Task requirements:
1 > Answer these questions from the text on classifiers and image filtering below, one line per answer, marked (a), (b), (c):
(a) What length does the feature vector have after the 2x2 image matrix is flattened?
(b) In moving-average noise reduction, what determines the level of smoothing?
(c) What does a high-pass filter subtract from the original image?
2 > Extend the text on classifiers and image filtering below, starting after its final sentence.

Both L1 and L2 distances can be used in K-NN to determine the nearest neighbors based on their distance from a new data point. The choice of which distance metric to use depends on the nature of the data and the specific problem at hand.
### Linear Classifier
A linear classifier is a type of machine learning model that separates data points into different classes using a linear decision boundary. It assumes that the classes can be separated by a hyperplane in the feature space. Despite its simplicity, linear classifiers can be effective in certain scenarios.
For example, let's consider an image classification task with three classes: cat, dog, and bird. Suppose the images have a resolution of 2x2 pixels, resulting in a matrix size of 2x2. Each pixel represents the grayscale intensity ranging from 0 to 255.
To create a linear classifier, we can flatten the image matrix into a feature vector of length 4 (2x2 = 4). Each image can be represented by a feature vector containing the pixel intensities.

Next, we assign a weight to each pixel in the feature vector. For instance, we can have weight vector W = [0.2, 0.5, 0.1, 2] for the cat and different ones for the other clases. The classifier calculates a score for each class by taking the dot product between the weight vector and the feature vector.
For a given image, the class with the highest score becomes the predicted label. For example, if the dot product results in scores [-96.8, 437.9, 61.95] for cat, dog, and ship classes respectively, the classifier predicts the image to be a dog.

The weights in the weight vector are learned through training using labeled data. Optimization algorithms, such as gradient descent, adjust the weights to minimize a loss function that quantifies the difference between predicted and actual labels.
Howeve, it is important to notice that if you rearrange the vector of weights for a particular class in a linear classifier, it can potentially result in a weight vector that corresponds to an image similar to the class you are trying to classify. This occurs because in a linear classifier, the prediction for a specific class is determined by taking the dot product (or inner product) between the weight vector of that class and the feature vector of the input. Maximizing the dot product between two vectors means aligning them in the same direction, making them parallel, therefore simillar to the class you are trying to predict

It's important to note that this parallelism or alignment is not an absolute guarantee for accurate classification. Linear classifiers have limitations in capturing complex relationships and may struggle with datasets where the decision boundaries are not linear. More advanced models, such as nonlinear classifiers or deep neural networks, are often employed to handle such scenarios.
### Noise reduction
Noise reduction with moving average in 2D involves smoothing an image by replacing each pixel with the average value of its neighboring pixels. In this technique, a sliding window moves across the image, and for each pixel, the average intensity of the pixels within the window is computed. This process reduces high-frequency noise by effectively blurring the image. The size of the window determines the level of smoothing, with larger windows providing more extensive noise reduction but potentially sacrificing image details.



### Correlation Filtering
When a filter is added to the moving average in 2D noise reduction, it enhances the smoothing process by applying a specific pattern or behavior to the averaging operation. Filters can emphasize or suppress certain features in the image based on their characteristics.


For example, a low-pass filter can be combined with the moving average to further reduce high-frequency noise while preserving low-frequency information, resulting in a smoother image. This filter attenuates or removes high-frequency components, such as noise or fine details, from the image.
On the other hand, a high-pass filter can be used to accentuate edges or fine details by subtracting a smoothed version of the image from the original image. This enhances the high-frequency components and can be useful for edge detection or feature extraction tasks.

Dataset content:
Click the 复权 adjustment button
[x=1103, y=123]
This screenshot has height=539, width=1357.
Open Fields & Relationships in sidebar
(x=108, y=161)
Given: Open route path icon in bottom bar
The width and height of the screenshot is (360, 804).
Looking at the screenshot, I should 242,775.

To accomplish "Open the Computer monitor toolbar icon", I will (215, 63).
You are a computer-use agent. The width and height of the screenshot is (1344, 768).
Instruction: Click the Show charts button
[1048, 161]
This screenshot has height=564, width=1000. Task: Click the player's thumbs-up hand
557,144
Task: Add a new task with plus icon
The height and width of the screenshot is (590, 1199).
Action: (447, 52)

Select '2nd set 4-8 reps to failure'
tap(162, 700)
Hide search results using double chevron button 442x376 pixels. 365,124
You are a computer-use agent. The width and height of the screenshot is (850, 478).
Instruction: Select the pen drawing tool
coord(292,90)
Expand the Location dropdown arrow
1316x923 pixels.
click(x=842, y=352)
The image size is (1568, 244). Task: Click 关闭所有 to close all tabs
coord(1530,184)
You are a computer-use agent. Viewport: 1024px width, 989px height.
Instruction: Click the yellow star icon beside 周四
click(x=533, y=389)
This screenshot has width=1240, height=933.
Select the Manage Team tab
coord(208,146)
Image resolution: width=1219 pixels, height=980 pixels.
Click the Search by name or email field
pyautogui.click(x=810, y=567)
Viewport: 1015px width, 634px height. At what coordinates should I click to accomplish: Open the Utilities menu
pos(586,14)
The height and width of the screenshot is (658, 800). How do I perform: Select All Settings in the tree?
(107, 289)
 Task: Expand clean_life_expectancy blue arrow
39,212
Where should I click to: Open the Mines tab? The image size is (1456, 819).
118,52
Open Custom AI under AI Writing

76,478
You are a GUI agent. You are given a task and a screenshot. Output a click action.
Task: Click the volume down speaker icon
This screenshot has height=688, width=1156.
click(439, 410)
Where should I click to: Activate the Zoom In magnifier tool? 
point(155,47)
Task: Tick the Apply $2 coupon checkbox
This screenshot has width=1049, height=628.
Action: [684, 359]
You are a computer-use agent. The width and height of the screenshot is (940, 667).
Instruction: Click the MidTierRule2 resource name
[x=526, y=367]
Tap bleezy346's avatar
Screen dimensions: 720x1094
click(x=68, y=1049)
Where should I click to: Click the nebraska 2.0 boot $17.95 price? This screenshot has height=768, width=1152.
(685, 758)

Per-task answers:
1 >
(a) 4
(b) The size of the window
(c) A smoothed version of the image

2 >
By incorporating filters into the moving average process, the noise reduction technique can be tailored to address specific image characteristics or requirements, enabling better control over the trade-off between noise reduction and preservation of important image features. [Here are some examples](https://setosa.io/ev/image-kernels/)
### Correlation vs Convolution
Convolution and correlation are similar operations used in image processing and signal analysis. Both involve sliding a kernel over an input signal or image. **Convolution combines the kernel with the input signal by flipping it horizontally and vertically**. Correlation, on the other hand, does not flip the kernel. As a result, convolution captures spatial relationships and is widely used in tasks like filtering and feature extraction. Correlation, being less concerned with spatial relationships, is often used for template matching and pattern recognition.


### Kernel and types of Kernels
In the context of image processing and machine learning, a kernel refers to a small matrix or a predefined mathematical function that is applied to an image or a dataset. Kernels are commonly used in operations such as convolution, filtering, and feature extraction.
A kernel acts as a window or template that slides over the input data, and its values determine the contribution or effect on the neighboring data points. By convolving the kernel with the input data, specific patterns or characteristics can be enhanced, extracted, or transformed.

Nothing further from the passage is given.